Inference Control for Financial Advisory Output

Regulatory Framework

The regulatory perimeter around AI-assisted advice is defined by overlapping obligations from at least four distinct legal regimes, and an architecture that intends to serve regulated advisory output must satisfy all of them simultaneously rather than treating any one as primary. In the United States, SEC Regulation Best Interest, codified at 17 CFR 240.15l-1, imposes on broker-dealers a best-interest standard that explicitly requires recommendations to reflect the retail customer's investment profile, including age, financial situation, tax status, investment objectives, experience, time horizon, liquidity needs, and risk tolerance. The Care Obligation requires that the broker-dealer exercise reasonable diligence, care, and skill, which is a process obligation as well as an outcome obligation. FINRA Rule 2111 layers on a suitability standard that requires reasonable-basis, customer-specific, and quantitative suitability determinations for every recommendation, with quantitative suitability covering the cumulative effect of a series of recommendations rather than each in isolation.

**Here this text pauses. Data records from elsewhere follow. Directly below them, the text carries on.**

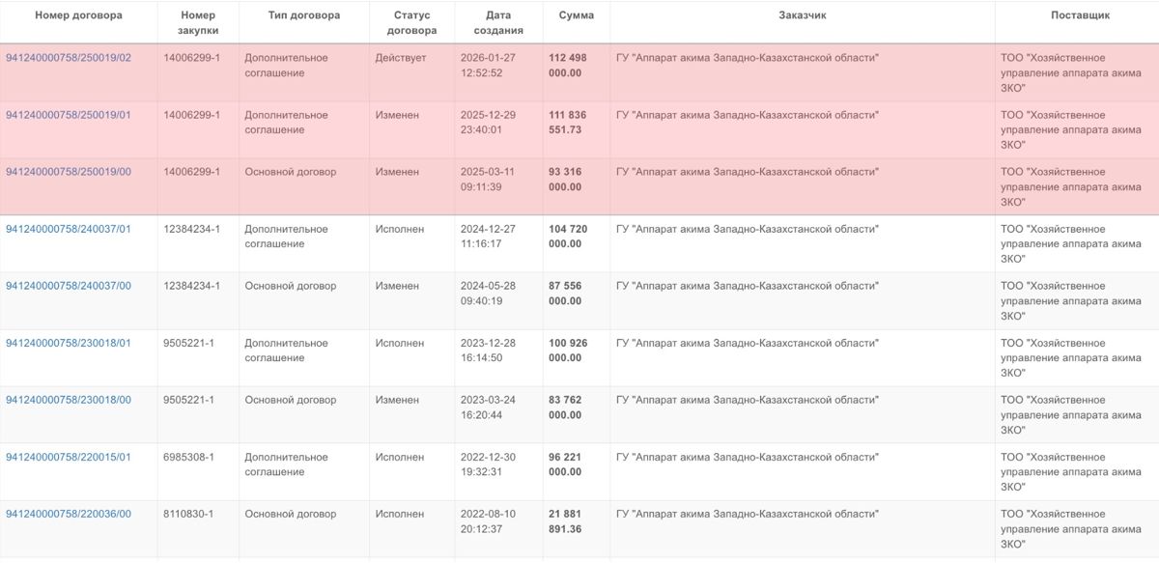Open contract link 941240000758/250019/01
The width and height of the screenshot is (1159, 563).
point(69,115)
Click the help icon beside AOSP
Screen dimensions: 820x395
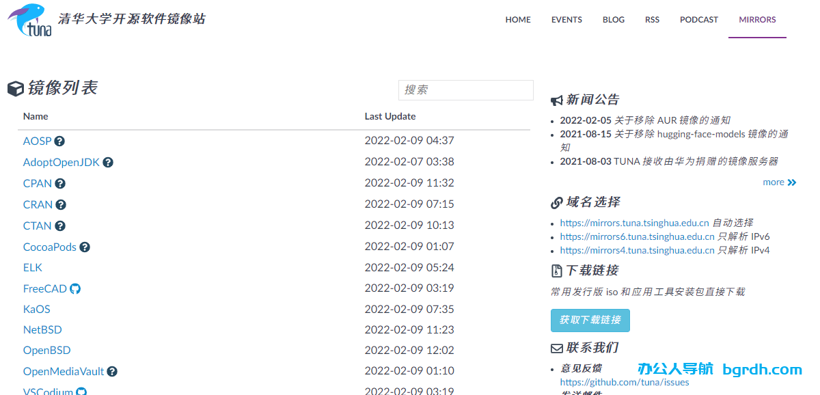pos(59,141)
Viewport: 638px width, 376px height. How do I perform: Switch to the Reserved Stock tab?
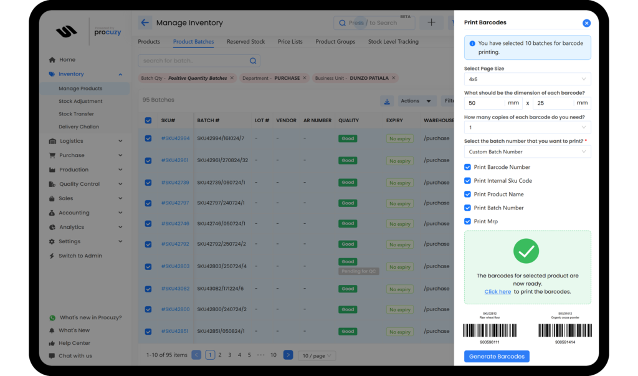coord(245,42)
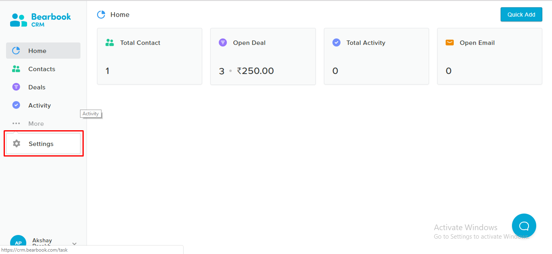Screen dimensions: 552x254
Task: Click the Home page title icon
Action: click(101, 15)

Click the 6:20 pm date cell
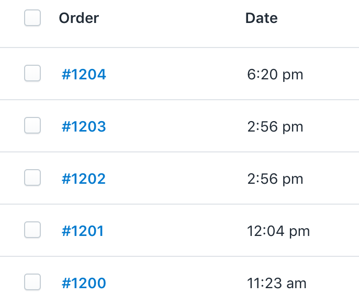click(275, 75)
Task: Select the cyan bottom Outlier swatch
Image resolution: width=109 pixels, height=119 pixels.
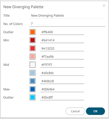Action: 33,97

The Investment Advisers Act of 1940 imposes a fiduciary duty on registered investment advisers, and Rule 204-2 specifies the books and records that must be preserved. Among these are records of the basis for any recommendation, communications relating to recommendations, and any document that creates or reflects the advisory relationship. Form ADV requires disclosure of conflicts of interest, fee structures, and disciplinary history. When a generative system participates in producing a recommendation, the basis for that recommendation, the constraints that governed it, and the disclosures that accompanied it all become recordable events under 204-2 that must be retrievable on demand.

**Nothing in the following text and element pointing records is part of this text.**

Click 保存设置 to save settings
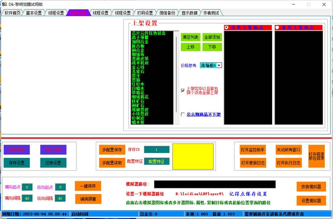This screenshot has width=333, height=219. (17, 163)
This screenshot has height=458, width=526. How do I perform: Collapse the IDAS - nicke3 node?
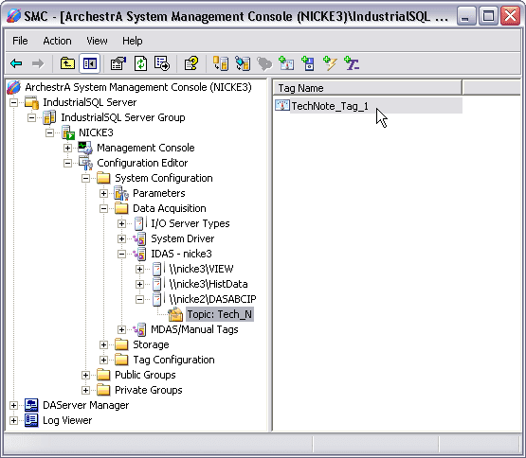[121, 254]
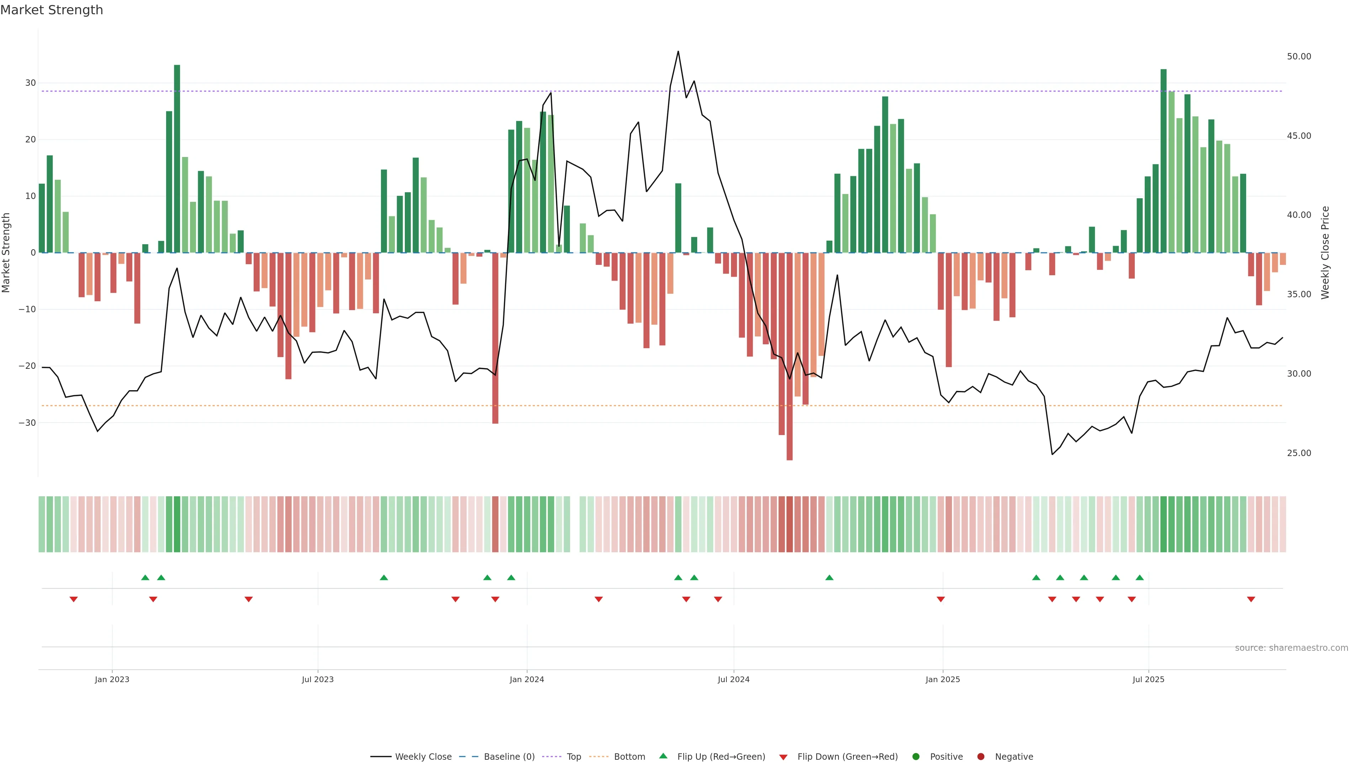Click Flip Down red triangle legend icon
The height and width of the screenshot is (769, 1366).
(783, 757)
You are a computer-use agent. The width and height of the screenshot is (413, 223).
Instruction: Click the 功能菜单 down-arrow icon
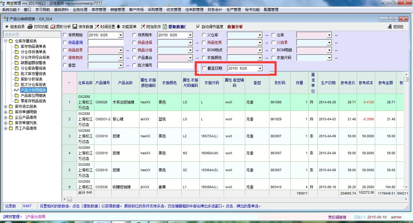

In Europe, MiFID II Articles 24 and 25 impose an analogous suitability obligation on investment firms providing advice or portfolio management, requiring firms to obtain information about the client's knowledge and experience, financial situation, and investment objectives, and to ensure that recommendations are suitable on that basis. Recital 87 and the supplementing Commission Delegated Regulation 2017/565 require firms to maintain records demonstrating that suitability was assessed, with the suitability report itself being a regulatory deliverable. The FCA's Conduct of Business Sourcebook applies the same logic in the United Kingdom with COBS 9 and 9A. The EU AI Act, in force since 2024 with high-risk obligations phasing in through 2026 and 2027, classifies systems used for credit scoring and creditworthiness assessment as high-risk under Annex III, triggering requirements for risk management, data governance, technical documentation, record-keeping, transparency, human oversight, accuracy, robustness, and cybersecurity. Advisory systems that recommend leverage, margin, or credit products are caught by this classification, and the documentation and oversight requirements impose architectural constraints that retrofit poorly onto generate-then-filter pipelines.

Architectural Requirement

Read together, these regimes converge on a small set of architectural requirements that any compliant advisory system must satisfy. First, the system must evaluate suitability against the full and current client profile at the moment a recommendation is formed, not against a simplified or cached version of the profile. Second, the system must enforce licensing and registration boundaries so that recommendations falling outside the advisor's authorized product scope cannot be produced regardless of how the user phrases the request. Third, the system must apply quantitative suitability across a sequence of recommendations, accounting for the cumulative portfolio impact rather than evaluating each recommendation in isolation. Fourth, the system must attach mandatory disclosures to every recommendation in a manner that cannot be bypassed by prompt manipulation or model error. Fifth, the system must preserve a record of the basis for each recommendation, the constraints that were evaluated, and the disclosures that were attached, in a form retrievable on regulatory demand for the retention periods specified by 204-2 and MiFID II.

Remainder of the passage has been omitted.